BioDopers weigh-in, please!
It seems that bacteria to animal gene transfers are extremely common.
In the past, genetic material exchanges in vertebrates were considered to be the exclusive function of sexual intercourse.
But this could re-write all the Biology textbooks.
http://www.rochester.edu/news/show.php?id=2963
Are we looking at the next big breakthrough in the Life Sciences? Or just junk science?
Probabilities?
Effects?
And what does the use of antibiotics imply for Human Genetics?
It’s very interesting, but isn’t this quite similar to what is already known to happen with retroviruses? Also, the conclusion we mustn’t jump to is that the transfer of genes from one organism to another would result in the appearance of similar gross physical traits - because it doesn’t work like that.
Well. Yes and no. We knew mitochondria appeared in the genome of organisms (do plants have mitochrondia? I believe the do) in pretty much the same way.
It does potentially allow for quite vast mutations… mostly fatal.
Yes, and chloroplasts which like mitochondria also have their own unique DNA.
I don’t see the article linked in the OP as exactly paradigm-shattering news. As someone pointed out we already knew viruses could insert their DNA into animal cells, we knew that animal cells sometime host parasites, and we knew that our cells contained organelles (mitochondria) that apparently used to be independent organisms.
This is one of those things that has apparently been happening all along but we just found out about it. In the big picture it must be a part of “normal” evolution.
I mean, it’s certainly fascinating, and it’s certainly something that may be really quite useful, and the specifics of it are mindblowing, but the general concept as a whole is not all that outstandingly new. Bizarre, yes, but not unusual.
Totally cool, though.
Also, this is largely something that biologists have been doing every single day artificially for decades. Transforming bacteria by inserting mamallian DNA plasmids into E. coli, using retrovirusus to transfect mamallian cells with jellyfish DNA… and on and on.
Basically, it’s interesting to see this process take place in nature, but we’ve been doing it in the lab for quite some time so it isn’t as if this will suddenly inspire a vast number of new biological research techniques.
Aren’t most of you focussing on the wrong thing? The article didn’t state that transfer of genetic information was something newly discovered (indeed it gives several examples of this happening), rather the rate by which this occurs in nature has been severely underestimated - that’s the news, right?
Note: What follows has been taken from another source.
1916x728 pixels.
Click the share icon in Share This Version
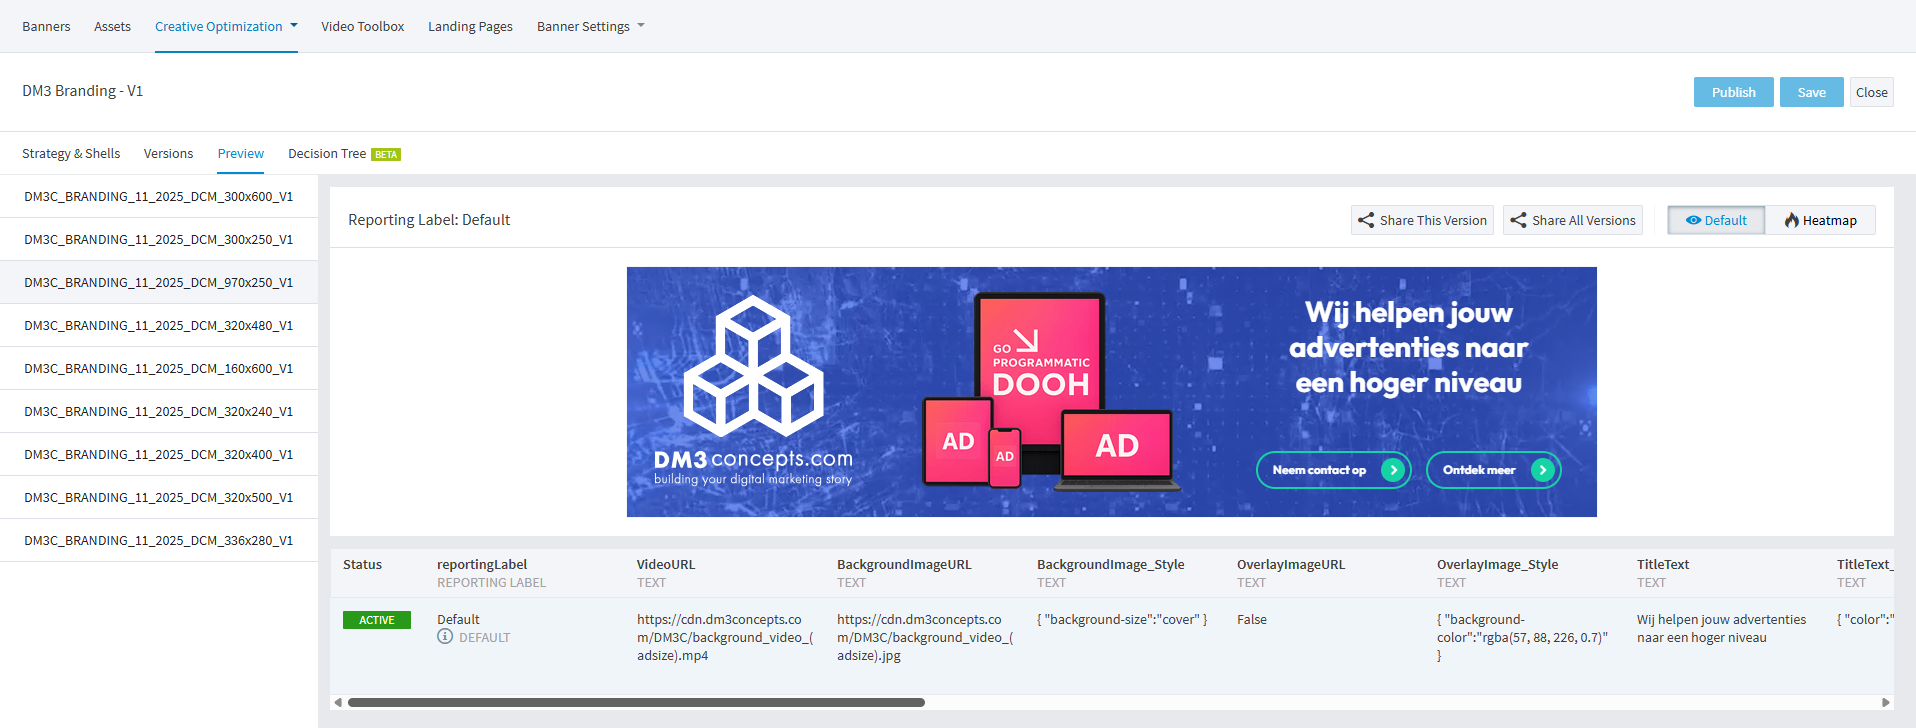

We’ve producing human insulin for 40 years through gene transfer to bacteria. It’s a new spin on old news.
All eukaryotic cells either have mitochondria (animals and fungi) or chloroplasts (plants and most algae), or are derived from ancestors which subsequently succombed to atavism and dispensed with such. It’s important to note that the mitochondrial genome is not technically considered part of its “host” genome and is not involved directly in meiosis which allows the wide variation in sexual reproduction. Variation in the mitochondrial genome from generation to generation comes primarily from mutation, though more recent research has demonstrated that both the action of retroviruses via transduction upon mitochondrial nucleotides, and exchange between nuclear DNA and the mitochondrial genome has occured to the point that in animals nuclear DNA is responsible for many of the protein coding opertions that support and maintain mitochondria. Presumably they’ve exported these functions to their hosts in order to be more efficient at what they do (primarily reducing or synthisizing, and oxydizing adenosine triphosphate) and have a streamlined genome, while the host genome, already full of extraneous and seemingly nonfunctional coding sequences is scarcely affected by taking on the additional functions.
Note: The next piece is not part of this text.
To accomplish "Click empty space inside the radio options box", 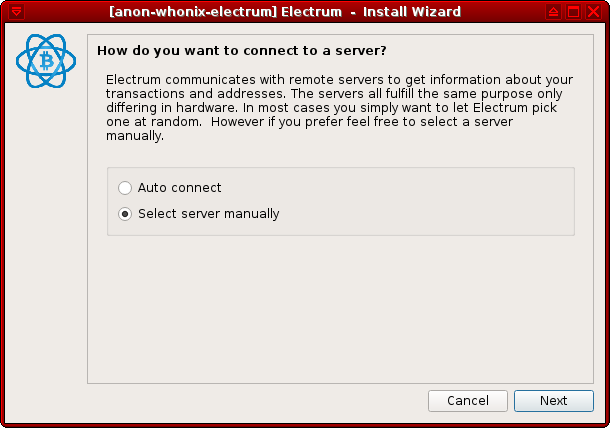I will point(430,200).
There is also extra-nuclear DNA in free-floating plasmids that are found in some cells. These are generally considered non-coding and not part of the mammalian organism, but this is a role that is being reconsidered by researchers as they discover the more complex than previously suspected behavior and interplay of nucleic acids in cell operations.
Maybe yes, maybe no. The animal nuclear genome has areas of protein coat–the chromatin structures–which regulate access to the nucleic acid and permit only valid “keyholders” to initiate the transcription process. There are many areas of the genome that are not well protected by chromatins, but most are non-critical and apparently non-coding areas that may be evolved specifically as garbage collectors which prevent transcription and reproduction errors. In general, genetic reproduction is a very high fidelity, very reliable process in which errors are measured in terms of fractions of a billion, and most replication errors have no ultimate detrimental result; either the error causes a breakdown of the genome and cell death as the DNA strand unravels and becomes non-functional, or the error is harmlessly absorbed and has no impact on the functioning of the DNA.
Rather than viewing it specifically as a parasitic or competitive process it may just be the bacteria genome randomly searching for better code; looking for complementary phrase that will make the poem of its genome ring that much better. The vast majority of mutations benefit no parties, and make for nasty surprises; most bacteria would like to find a nice niche where they can sap away a little bit of the host’s resources without being detected or attacked. Detectable invections invite the host’s immune system to develop systemic responses which not only destroy existing bacteria but prevent future intrusion by similar organisms, which is bad for everyone.
Stranger
Exactly. And another demonstration of how far the “big” articles in pop-sci are from the actual literature.